Goal of the exercise:
From the entries below, extract every line that includes the word "Given".

^^^^

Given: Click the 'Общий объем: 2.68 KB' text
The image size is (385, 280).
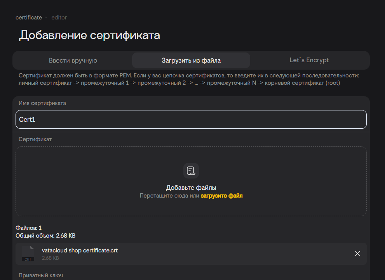Looking at the screenshot, I should 45,236.
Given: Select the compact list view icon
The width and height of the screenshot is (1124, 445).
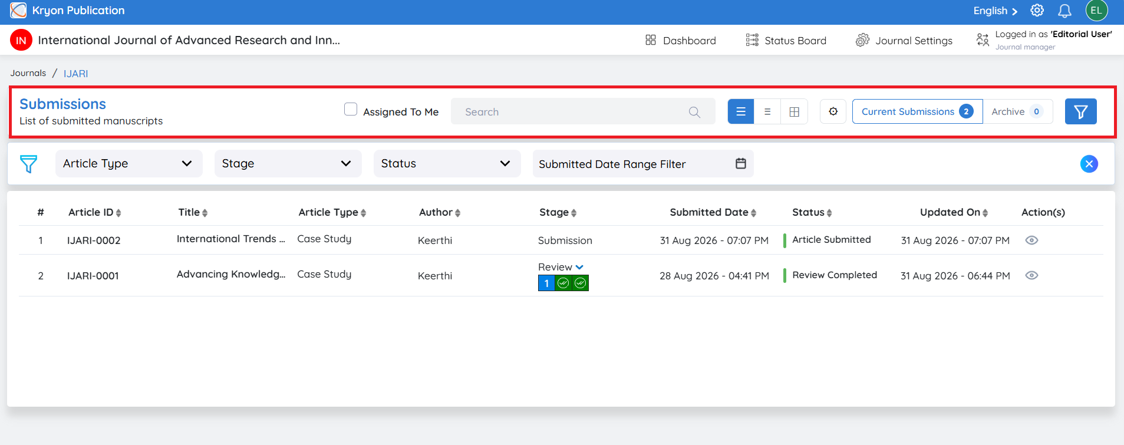Looking at the screenshot, I should point(767,111).
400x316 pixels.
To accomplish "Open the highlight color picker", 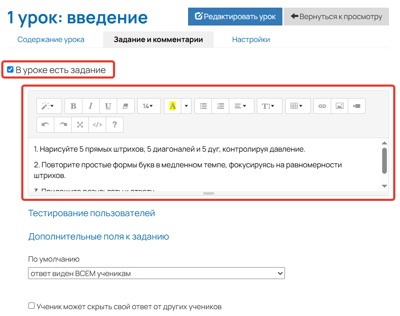I will click(186, 106).
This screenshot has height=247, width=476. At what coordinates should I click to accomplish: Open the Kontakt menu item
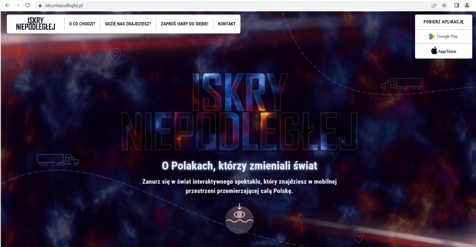pyautogui.click(x=227, y=24)
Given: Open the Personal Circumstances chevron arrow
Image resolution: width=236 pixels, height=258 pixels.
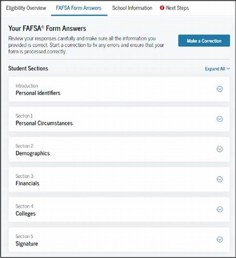Looking at the screenshot, I should 220,119.
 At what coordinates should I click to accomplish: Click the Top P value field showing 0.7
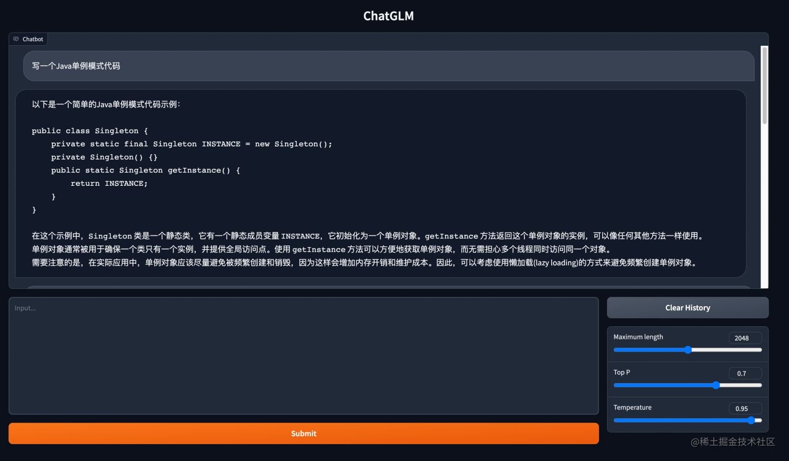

^^^^

Reply to the exercise:
Given: Click the 'Общий объем: 2.68 KB' text
Given: Select the compact list view icon
Given: Open the Personal Circumstances chevron arrow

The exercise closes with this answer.